Cada vez mais o WRC2 ganha mais ‘força’ e este ano ainda mais já que vários pilotos que correram em 2022 com os Rally1, desceram um degrau e vão agora competir no WRC2, no caso, Adrien Fourmaux, Gus Greensmith e Oliver Solberg.
Isto para não falar de Stéphane Lefebvre ou Hayden Paddon. Falta ainda saber se Andreas Mikkelsen consegue um programa para 2023.
Emil Lindholm, atual campeão, arranca a sua campanha com o Rali da Suécia pelo que como se percebe a 11ª temporada do WRC2, pode oferecer-nos a melhor segunda divisão de sempre dos ralis.
Sem dúvida que o WRC2 este ano vai ter mais atenção. Óbvio que o facto de vários pilotos dos Rally1 estarem agora no WRC2 ajuda, mas não só. A qualidade do plantel aumenta a olhos vistos e como se percebe, tem cada vez mais qualidade.
E não é nada mal pensado que o Promotor ‘puxe’ um bom bocado pelo WRC2, em termos de transmissões e destaque, face ao que tem feito, porque pode e deve aproveitar esse balanço.
O calendário é exatamente o mesmo que o do WRC, mas há algumas alterações nas regras das pontuações. A atribuição de pontos aos pilotos e/ou navegadores carece de nomeação de prova antecipadamente, nas equipas contam 5 dos 6 ralis na Europa mais os pontos obtidos num 7º rali de ‘bónus’ fora da Europa em que tenham participado para pontuar.
Nos pilotos, contam 6 de 7 ralis nomeados para marcar pontos.
Já a Taça WRC Masters será atribuída ao piloto e navegador que tiver mais pontos em 5 das 6 ralis mais os pontos marcados num sétimo ralis fora da Europa em que esteja inscrito para pontuar. Os títulos de Campeão do WRC3 para Pilotos e Navegadores serão atribuídos aos que tiverem marcado o maior número de pontos em 4 dos 5 ralis em que participaram para marcar pontos.
Nos restantes ralis, não poderão pontuar nem ‘tirar’ pontos aos outros pilotos registados para pontuar.

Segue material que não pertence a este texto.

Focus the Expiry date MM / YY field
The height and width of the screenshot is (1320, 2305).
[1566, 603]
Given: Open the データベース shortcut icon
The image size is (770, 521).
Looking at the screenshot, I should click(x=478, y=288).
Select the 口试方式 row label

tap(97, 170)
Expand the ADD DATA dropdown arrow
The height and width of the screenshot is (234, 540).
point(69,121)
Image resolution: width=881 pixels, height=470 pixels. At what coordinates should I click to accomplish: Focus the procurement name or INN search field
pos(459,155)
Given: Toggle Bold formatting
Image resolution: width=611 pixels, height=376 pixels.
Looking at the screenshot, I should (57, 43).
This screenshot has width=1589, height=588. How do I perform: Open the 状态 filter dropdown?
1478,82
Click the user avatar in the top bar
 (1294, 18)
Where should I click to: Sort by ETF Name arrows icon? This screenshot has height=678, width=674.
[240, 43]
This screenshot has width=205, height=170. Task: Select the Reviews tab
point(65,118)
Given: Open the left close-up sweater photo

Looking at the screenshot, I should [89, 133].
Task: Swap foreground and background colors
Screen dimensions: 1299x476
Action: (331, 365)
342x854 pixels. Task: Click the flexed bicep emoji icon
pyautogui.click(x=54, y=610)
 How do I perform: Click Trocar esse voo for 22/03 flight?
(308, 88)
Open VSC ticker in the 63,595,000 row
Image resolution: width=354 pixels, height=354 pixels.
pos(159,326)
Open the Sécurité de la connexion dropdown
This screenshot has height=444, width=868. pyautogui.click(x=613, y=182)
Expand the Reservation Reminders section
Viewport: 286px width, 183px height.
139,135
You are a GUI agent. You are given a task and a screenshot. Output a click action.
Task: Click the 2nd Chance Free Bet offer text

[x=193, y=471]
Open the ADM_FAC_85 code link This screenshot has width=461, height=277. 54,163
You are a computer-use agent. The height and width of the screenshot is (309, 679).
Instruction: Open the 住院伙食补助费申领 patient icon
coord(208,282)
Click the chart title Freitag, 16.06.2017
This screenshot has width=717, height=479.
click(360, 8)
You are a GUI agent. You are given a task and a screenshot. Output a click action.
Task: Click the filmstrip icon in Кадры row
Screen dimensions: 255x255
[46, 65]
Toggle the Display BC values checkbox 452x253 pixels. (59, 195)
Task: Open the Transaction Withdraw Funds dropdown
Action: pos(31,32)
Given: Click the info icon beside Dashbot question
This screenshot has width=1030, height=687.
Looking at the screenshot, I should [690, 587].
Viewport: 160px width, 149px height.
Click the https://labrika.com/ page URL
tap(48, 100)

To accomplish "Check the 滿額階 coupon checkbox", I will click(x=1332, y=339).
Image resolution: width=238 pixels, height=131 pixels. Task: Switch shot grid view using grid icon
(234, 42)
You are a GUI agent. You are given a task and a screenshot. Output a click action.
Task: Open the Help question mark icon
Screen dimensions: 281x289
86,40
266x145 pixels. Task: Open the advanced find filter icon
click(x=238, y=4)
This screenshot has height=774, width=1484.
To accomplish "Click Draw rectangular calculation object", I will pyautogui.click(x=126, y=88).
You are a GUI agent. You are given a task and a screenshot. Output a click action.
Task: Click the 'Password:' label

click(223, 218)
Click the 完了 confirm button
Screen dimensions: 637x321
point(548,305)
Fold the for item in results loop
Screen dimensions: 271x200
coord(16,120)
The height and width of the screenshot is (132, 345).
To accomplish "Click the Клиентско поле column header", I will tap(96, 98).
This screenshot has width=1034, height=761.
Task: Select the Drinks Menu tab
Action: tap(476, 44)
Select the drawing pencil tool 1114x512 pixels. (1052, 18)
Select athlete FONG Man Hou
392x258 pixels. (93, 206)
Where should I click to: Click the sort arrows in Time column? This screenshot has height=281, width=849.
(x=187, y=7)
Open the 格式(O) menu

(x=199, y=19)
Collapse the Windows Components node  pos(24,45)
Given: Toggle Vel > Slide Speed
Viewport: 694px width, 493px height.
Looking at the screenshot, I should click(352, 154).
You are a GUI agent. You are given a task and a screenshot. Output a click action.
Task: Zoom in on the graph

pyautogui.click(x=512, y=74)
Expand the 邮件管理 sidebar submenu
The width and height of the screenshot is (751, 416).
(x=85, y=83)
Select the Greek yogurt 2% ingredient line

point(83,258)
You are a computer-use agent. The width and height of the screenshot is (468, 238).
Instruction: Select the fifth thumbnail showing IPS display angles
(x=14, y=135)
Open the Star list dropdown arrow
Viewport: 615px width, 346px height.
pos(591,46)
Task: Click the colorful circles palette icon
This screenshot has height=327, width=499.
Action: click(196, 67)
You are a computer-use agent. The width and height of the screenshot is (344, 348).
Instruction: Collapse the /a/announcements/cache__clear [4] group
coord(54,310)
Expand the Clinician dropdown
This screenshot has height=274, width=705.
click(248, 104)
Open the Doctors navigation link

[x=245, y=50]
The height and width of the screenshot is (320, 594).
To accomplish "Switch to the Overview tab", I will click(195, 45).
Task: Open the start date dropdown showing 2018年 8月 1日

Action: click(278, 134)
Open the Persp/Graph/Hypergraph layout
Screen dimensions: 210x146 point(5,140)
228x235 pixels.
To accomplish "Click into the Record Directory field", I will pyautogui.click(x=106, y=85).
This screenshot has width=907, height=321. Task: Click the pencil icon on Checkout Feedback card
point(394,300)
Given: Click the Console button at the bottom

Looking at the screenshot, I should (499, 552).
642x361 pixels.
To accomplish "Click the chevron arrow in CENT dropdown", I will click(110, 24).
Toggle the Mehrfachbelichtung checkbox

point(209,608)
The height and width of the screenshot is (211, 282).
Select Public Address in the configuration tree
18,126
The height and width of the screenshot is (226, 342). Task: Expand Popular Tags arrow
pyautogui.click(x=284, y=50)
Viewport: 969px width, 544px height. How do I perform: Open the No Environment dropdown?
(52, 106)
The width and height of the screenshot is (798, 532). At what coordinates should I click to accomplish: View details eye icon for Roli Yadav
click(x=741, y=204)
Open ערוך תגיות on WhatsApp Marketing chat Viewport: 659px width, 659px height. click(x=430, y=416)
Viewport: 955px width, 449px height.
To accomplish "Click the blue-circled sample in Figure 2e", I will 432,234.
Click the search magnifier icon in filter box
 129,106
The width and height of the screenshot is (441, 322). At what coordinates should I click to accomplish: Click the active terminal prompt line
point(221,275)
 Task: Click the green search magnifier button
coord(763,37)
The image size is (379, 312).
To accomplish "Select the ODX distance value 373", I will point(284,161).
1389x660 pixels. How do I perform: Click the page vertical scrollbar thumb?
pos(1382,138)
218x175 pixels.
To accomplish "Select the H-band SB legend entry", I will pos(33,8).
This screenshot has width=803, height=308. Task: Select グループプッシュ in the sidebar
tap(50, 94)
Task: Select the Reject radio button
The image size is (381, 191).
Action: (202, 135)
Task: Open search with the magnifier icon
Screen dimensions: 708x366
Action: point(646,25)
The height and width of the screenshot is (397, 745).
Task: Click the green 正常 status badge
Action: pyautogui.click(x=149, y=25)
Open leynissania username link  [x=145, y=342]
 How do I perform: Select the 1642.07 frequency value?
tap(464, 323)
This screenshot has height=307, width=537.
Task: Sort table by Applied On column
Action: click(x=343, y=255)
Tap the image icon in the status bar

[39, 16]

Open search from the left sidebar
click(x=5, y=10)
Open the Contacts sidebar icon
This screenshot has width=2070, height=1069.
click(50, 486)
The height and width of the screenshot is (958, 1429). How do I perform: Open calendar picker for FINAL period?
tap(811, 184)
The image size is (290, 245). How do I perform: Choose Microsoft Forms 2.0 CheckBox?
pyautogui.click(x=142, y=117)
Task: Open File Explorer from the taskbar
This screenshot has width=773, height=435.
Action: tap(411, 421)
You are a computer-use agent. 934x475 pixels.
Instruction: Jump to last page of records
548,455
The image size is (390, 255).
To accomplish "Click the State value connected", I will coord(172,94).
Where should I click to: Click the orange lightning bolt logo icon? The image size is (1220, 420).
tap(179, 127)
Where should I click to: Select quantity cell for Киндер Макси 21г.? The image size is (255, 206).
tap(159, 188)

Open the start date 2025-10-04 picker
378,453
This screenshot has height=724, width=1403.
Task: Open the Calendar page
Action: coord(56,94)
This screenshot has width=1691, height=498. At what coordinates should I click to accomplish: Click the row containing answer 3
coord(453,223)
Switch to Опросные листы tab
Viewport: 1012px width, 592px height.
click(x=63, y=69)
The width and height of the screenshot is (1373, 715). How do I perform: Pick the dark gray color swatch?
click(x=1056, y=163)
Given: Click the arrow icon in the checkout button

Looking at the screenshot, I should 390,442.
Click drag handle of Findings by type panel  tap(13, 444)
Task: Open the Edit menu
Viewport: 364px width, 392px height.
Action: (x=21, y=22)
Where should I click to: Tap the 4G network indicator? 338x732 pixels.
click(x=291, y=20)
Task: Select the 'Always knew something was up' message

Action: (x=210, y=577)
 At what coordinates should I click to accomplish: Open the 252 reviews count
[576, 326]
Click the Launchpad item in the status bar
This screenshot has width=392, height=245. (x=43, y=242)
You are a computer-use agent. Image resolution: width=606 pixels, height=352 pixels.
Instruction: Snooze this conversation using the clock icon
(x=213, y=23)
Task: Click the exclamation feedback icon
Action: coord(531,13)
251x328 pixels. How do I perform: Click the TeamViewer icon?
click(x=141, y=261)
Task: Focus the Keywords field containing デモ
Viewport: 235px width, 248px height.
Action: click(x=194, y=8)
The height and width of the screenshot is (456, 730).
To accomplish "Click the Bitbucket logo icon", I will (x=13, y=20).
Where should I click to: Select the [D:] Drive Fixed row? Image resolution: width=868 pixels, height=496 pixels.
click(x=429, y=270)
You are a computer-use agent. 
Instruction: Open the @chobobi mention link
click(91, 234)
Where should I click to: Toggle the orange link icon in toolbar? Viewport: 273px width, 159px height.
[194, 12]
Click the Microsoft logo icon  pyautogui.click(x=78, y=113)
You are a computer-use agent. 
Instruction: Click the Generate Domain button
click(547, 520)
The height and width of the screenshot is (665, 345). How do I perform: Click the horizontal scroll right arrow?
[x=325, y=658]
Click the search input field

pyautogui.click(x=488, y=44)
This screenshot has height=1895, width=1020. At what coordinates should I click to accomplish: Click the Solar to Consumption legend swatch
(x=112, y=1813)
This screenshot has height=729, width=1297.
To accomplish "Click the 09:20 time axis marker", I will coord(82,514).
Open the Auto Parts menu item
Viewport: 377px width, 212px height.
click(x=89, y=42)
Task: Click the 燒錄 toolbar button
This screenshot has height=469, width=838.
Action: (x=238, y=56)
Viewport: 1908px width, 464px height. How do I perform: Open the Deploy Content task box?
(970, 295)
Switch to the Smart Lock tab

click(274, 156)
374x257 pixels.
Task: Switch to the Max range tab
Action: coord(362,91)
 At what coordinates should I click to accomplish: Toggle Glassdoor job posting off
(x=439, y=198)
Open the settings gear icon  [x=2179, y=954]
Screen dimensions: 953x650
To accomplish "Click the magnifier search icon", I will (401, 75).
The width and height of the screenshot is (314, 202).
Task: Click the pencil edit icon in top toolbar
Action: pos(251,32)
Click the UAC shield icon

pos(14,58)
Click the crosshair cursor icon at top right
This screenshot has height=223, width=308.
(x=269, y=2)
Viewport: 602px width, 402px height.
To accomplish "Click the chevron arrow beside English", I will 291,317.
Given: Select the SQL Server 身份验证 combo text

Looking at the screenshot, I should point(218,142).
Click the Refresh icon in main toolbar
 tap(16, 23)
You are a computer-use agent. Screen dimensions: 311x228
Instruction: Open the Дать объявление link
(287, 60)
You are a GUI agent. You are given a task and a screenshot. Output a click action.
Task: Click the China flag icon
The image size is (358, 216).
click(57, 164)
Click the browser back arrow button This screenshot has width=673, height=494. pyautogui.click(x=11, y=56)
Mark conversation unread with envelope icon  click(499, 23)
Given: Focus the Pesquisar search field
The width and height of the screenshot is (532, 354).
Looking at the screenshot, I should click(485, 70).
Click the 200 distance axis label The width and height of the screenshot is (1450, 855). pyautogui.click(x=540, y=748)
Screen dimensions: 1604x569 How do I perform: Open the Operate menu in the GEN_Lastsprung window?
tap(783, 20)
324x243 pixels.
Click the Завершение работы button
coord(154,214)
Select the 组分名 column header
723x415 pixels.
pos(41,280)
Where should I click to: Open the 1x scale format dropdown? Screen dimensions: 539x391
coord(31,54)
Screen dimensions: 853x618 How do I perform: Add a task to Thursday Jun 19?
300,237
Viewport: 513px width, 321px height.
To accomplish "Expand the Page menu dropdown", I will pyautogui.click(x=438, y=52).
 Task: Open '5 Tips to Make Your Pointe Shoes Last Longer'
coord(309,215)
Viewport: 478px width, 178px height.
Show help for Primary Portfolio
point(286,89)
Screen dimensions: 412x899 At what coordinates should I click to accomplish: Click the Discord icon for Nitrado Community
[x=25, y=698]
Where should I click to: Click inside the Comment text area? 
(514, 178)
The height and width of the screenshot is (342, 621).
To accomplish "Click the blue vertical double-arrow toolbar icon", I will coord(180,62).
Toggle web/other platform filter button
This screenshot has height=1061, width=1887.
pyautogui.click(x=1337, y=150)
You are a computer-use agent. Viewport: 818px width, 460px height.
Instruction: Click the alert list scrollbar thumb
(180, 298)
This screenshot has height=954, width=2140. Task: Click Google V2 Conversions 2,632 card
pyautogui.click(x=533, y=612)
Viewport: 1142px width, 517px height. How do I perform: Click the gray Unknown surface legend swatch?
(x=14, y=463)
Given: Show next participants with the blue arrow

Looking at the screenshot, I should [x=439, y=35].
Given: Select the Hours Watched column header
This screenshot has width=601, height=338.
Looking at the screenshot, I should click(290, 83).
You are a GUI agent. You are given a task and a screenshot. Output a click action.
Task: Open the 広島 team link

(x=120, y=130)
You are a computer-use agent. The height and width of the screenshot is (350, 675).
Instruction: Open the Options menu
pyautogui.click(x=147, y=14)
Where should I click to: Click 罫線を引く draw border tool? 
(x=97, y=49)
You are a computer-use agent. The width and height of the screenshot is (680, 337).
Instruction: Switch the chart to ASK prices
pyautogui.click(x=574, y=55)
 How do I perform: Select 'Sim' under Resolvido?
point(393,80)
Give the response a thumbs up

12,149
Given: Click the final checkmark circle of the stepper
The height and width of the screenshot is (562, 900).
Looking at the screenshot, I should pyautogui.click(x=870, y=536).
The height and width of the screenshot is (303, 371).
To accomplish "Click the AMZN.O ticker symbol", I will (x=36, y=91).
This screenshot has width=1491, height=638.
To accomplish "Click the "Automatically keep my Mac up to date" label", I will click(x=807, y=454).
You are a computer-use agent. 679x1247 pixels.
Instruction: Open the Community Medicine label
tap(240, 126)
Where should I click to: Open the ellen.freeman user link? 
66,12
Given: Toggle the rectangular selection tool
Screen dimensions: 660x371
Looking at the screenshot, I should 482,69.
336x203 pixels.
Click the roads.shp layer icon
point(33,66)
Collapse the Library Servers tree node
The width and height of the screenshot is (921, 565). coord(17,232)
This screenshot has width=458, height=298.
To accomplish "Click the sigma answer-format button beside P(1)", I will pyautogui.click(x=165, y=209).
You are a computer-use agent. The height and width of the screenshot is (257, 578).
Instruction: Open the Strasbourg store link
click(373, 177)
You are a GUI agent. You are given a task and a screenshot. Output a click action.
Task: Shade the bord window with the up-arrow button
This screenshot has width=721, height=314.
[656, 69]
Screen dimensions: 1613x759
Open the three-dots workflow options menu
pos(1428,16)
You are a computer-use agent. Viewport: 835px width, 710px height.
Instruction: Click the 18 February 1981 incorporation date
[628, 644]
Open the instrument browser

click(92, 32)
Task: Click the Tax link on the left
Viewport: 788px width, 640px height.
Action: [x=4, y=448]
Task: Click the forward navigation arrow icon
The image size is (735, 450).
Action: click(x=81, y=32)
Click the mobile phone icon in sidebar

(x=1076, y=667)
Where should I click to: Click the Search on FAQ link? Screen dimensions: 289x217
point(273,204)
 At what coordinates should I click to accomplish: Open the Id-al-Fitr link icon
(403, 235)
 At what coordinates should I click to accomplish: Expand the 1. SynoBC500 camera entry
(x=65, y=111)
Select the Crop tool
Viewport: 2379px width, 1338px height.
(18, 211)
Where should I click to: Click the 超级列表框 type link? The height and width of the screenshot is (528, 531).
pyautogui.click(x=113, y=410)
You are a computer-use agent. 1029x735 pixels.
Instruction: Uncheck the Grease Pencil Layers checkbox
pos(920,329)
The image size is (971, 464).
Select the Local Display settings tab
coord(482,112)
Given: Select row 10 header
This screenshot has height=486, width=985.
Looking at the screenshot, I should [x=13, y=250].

Quanto às mexidas nas equipas, a M-Sport (Ford) terá como pilotos Grégoire Munster e Adrien Fourmaux, a campeã Toksport (Skoda) foi buscar Sami Pajari, que terá um programa completo, Oliver Solberg também se juntou à equipa depois de sair da Hyundai, Erik Cais está programado para competir em Monte-Carlo, Croácia, Portugal, Itália, Finlândia, Grécia e Europa Central num dos novos Skoda Fabia RS Rally2. Gus Greensmith também corre de Skoda, depois de oito anos com a M-Sport.
Na Citroën, os pilotos são Yohan Rossel, Stéphane Lefebvre e Alejandro Cachón, este último com a Sports&You. Os restantes são inscritos pela PH Sport e DG Sport Compétition, respetivamente.
Mas há mais. Por exemplo, vindo do ERC, Norbert Herczig passa para o WRC2 e tem previsto realizar os ralis da Croácia, Portugal, Itália, Grécia e Europa Central.
Hayden Paddon também regressa ao WRC, depois de fazer algumas provas em 2022, e tem agora uma temporada completa no WRC2. De resto, os campeonatos júnior, WRC2 Júnior, foi renomeado como WRC2 Challenger.
Do WRC3 sabe-se ainda muito pouco, disputa-se, como se sabe, com os Rally3, para já apenas com os Ford Fiesta Rally3. O calendário é igual ao WRC e WRC2, com as mesmas nuances do WRC2, neste caso pontuam em quatro dos 5 ralis escolhidos para pontuar.
Já o Junior WRC só terá cinco provas, na Suécia, Croácia, Itália, Estónia e Grécia.
Todos os restantes ralis contam para as três competições.